→ What this task involves: Scan the listing beneath this sentence. Report each line with the word "heading".

→ Material to process:
....

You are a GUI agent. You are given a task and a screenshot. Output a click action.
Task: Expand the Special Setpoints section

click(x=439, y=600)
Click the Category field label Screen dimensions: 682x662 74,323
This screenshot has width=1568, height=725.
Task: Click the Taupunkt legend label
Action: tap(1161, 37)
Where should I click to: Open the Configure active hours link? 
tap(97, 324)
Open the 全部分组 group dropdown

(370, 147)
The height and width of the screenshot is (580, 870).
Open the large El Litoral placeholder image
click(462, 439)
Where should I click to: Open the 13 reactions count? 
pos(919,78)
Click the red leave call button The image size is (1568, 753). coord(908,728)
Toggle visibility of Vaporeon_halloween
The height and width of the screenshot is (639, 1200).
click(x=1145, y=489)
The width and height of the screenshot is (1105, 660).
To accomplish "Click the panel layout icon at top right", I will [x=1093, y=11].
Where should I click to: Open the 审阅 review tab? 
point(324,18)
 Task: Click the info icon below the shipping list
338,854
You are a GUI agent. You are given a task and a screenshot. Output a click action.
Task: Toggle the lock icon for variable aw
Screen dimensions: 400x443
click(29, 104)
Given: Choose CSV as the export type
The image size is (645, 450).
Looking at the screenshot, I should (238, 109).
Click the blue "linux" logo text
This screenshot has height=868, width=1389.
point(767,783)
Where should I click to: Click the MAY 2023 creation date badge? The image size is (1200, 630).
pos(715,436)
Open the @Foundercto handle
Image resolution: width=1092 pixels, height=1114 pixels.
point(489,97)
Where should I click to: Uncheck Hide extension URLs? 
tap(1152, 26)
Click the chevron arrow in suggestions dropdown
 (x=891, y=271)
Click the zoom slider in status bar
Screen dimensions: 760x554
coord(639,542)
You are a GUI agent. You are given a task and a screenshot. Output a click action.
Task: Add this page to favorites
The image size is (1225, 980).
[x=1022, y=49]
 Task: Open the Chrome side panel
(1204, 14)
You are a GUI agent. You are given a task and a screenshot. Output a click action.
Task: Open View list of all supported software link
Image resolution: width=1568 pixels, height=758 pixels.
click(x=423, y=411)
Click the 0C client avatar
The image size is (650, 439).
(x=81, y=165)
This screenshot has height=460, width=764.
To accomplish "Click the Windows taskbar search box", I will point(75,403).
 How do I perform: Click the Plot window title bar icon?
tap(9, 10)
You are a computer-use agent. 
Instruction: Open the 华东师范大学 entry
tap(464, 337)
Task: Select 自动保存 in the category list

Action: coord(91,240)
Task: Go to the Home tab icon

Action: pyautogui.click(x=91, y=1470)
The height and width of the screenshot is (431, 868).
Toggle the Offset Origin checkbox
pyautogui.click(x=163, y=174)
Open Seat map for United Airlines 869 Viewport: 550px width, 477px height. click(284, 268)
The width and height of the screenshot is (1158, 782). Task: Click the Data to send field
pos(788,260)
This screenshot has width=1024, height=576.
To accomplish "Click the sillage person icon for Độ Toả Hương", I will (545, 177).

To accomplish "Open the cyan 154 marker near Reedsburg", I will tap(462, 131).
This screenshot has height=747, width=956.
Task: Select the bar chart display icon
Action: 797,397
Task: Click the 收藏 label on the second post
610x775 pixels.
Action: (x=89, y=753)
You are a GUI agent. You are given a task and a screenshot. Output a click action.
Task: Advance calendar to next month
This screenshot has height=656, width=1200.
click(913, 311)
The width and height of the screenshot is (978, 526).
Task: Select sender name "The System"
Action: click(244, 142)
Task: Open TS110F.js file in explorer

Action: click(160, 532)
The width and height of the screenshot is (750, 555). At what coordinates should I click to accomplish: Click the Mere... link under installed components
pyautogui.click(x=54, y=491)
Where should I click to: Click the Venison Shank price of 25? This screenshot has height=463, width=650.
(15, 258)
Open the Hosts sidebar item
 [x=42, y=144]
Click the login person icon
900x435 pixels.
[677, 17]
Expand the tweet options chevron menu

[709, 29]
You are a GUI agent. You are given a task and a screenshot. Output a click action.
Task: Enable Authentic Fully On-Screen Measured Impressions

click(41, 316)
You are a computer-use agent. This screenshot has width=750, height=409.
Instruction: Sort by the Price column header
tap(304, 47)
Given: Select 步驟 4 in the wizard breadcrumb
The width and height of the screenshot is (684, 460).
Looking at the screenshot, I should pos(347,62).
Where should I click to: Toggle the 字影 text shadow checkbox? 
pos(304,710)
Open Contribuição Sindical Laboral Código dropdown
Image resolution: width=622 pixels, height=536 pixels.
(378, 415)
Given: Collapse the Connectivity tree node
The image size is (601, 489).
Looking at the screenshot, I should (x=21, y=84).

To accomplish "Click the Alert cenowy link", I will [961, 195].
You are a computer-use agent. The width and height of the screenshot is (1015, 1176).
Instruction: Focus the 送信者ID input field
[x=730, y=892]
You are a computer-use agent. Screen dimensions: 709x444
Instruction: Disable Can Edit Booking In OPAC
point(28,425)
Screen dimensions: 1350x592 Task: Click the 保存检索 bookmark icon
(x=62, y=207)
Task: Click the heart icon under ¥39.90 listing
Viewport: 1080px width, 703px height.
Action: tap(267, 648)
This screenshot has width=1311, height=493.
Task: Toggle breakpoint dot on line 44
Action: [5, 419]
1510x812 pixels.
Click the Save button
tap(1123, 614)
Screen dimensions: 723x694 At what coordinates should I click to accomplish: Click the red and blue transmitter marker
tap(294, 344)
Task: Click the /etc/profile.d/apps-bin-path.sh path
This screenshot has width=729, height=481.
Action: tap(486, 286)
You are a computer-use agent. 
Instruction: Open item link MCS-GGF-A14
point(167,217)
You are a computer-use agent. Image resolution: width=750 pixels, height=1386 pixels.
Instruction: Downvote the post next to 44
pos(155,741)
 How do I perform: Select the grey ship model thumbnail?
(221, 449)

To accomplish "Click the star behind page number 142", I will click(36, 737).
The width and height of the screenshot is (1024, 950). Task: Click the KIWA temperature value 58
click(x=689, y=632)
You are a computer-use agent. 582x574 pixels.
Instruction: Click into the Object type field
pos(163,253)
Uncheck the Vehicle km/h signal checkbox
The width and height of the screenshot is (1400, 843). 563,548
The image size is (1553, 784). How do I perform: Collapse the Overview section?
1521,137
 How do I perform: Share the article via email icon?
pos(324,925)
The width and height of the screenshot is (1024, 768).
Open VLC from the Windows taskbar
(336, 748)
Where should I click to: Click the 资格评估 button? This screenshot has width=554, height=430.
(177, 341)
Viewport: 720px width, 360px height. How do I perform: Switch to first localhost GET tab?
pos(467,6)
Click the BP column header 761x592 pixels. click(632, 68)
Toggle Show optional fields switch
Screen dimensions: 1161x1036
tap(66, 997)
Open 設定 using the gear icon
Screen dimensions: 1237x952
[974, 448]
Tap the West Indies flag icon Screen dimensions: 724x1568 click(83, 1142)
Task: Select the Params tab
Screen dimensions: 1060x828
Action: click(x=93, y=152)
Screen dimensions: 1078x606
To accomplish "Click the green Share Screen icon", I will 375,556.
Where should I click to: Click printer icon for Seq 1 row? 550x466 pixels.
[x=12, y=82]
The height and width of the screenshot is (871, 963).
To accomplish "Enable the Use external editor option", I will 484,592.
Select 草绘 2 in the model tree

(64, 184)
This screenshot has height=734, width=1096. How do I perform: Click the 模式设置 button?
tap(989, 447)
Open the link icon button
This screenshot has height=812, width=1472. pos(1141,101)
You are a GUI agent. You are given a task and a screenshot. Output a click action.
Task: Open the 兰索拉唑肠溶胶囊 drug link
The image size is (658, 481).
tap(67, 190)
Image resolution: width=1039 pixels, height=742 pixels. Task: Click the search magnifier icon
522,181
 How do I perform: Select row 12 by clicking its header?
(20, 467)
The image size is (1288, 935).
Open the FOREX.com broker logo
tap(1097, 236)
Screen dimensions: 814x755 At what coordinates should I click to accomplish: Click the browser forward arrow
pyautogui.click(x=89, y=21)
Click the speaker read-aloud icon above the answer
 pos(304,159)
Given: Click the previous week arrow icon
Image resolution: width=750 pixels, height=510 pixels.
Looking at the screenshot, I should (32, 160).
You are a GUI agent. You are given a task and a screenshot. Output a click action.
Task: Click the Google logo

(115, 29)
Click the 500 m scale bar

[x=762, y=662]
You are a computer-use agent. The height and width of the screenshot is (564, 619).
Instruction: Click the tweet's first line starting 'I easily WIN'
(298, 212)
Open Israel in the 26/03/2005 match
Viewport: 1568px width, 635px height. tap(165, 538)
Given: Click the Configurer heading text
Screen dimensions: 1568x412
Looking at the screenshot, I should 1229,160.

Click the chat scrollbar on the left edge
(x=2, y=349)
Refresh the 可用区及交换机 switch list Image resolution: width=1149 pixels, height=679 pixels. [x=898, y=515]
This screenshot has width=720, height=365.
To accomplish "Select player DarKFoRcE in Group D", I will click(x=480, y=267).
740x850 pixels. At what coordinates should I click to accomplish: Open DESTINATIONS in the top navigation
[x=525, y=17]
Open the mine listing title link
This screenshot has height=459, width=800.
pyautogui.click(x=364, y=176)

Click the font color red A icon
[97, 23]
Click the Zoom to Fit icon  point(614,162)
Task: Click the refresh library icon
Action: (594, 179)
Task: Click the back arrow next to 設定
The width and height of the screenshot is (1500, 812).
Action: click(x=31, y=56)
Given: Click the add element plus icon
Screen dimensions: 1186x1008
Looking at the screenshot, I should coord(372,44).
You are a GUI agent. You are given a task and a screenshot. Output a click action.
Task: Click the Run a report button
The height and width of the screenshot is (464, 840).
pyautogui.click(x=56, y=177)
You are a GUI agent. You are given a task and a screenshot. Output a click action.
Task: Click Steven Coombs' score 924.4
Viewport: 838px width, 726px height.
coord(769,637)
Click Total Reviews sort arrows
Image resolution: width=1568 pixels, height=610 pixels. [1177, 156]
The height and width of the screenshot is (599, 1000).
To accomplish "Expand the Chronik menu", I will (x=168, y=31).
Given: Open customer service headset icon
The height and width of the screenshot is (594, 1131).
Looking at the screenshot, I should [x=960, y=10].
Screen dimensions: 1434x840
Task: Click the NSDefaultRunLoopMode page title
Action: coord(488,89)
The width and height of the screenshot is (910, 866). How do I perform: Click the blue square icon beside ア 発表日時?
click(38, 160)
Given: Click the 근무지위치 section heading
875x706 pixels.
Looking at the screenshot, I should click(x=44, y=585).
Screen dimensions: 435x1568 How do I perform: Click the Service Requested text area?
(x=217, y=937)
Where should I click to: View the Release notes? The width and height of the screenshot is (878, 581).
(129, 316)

....

→ Result:
Given: Click the Configurer heading text
Given: Click the 근무지위치 section heading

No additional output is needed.